Shots are intended to keep the elderly out of the hospital and reduce deaths, Hansen said. “That’s the value of the vaccine.”
Dr. Carolyn Bridges, associate director for adult immunizations at the CDC, says the strongest evidence is from studies in nursing homes, linking flu vaccination among health workers with fewer patient deaths from all causes.
“We would all like to see stronger data,” she said, but other evidence shows flu vaccination “significantly decreases” flu cases.
“It should work the same in a health care worker versus somebody out in the community.”
The CDC reports nearly half of those who’ve been hospitalized for influenza-related illness so far this flu season are elderly. Younger people fare better.
The vaccine is 90 percent in “the middle and healthier populations,” Hansen said. With few exceptions, the CDC recommends “universal vaccination” for everyone older than 6 months.
‘99.9 percent vaccination rate’
As soon as the vaccine is available each fall, Altru offers immunizations to everyone in the organization at no charge, he said. The deadline for this flu season vaccination was Dec. 1.
“We try to make it really easy to get the vaccine,” Hansen said. Employees can receive shots in their departments. They can also get them at local businesses or through another employer.
Employees who are vaccinated outside of Altru need to provide documentation that they’ve received the shot, Gessler said.
Altru’s policy has evolved over time. “For many years, it was voluntary,” Hansen said. “We had a 50 percent vaccination rate.” Later, the health system required employees to be vaccinated or submit a form stating that they declined, she said. At that time, the vaccination rate was 75 percent.
“We decided it is so important to patient safety” that a new, stronger policy was adopted in 2009, she said. The current rate of vaccination is 99.9 percent.
“In 2009, we probably had 60 to 100 requests for exemption, and we granted 40-some,” she said.

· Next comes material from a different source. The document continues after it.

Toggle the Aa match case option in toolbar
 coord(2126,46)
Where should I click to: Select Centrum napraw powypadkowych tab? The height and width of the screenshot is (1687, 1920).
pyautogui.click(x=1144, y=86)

Rumors that the flu vaccine causes sickness may have prompted some people to seek exemption, but Gessler sees any incidences that might suggest that as coincidental. “Empirically and clinically, there’s no evidence to support that.”
With the large number of people in the organization, chances are that some will get sick after being immunized, he said.
At Altru, fewer than 100 people, out of 3,800 employees, seek exemption, Hansen said. “That number is a moving target.”
At Sanford, where vaccination is not required, steps have been taken to increase the number of employees who get the shot, according to Dr. Paul Carson, chief medical officer for Sanford Health Fargo region and infectious disease specialist. Those efforts include improved access to the vaccine and increased communication stressing the importance of getting vaccinated.
Sanford’s vaccination rates have increased in the past two years. This year’s rate is at 71.8 percent “for employees in the entire Sanford enterprise,” he said.
“Our ultimate goal is to see 90 percent of our employees who are engaged in direct patient care immunized against influenza each year.”
Sanford officials have discussed the option of mandatory flu vaccines but “have preferred to try and achieve higher rates of immunization through education and increased opportunity,” he said.
According to the most recent federal data, about 63 percent of U.S. health care workers had flu shots as of November. That’s up from previous years, but the government wants 90 percent coverage of health care workers by 2020.
The highest rate, 88 percent, was among pharmacists, followed by doctors at 84 percent, and nurses, 82 percent. Fewer than half of nursing assistants and aides are vaccinated, Bridges said.
A government health advisory panel has urged hospitals with a vaccination rate of less than 90 percent to consider a mandatory program. Several national organizations have taken a stand in favor of mandatory flu vaccination, Hansen said, including those who represent medical, nursing and infection control professionals.
“It’s all about patient safety,” Gessler said, “whether it means spreading infection (or) the behavior of health professionals.”
“We’re proud of the fact that we do this for our patients,” Hansen said.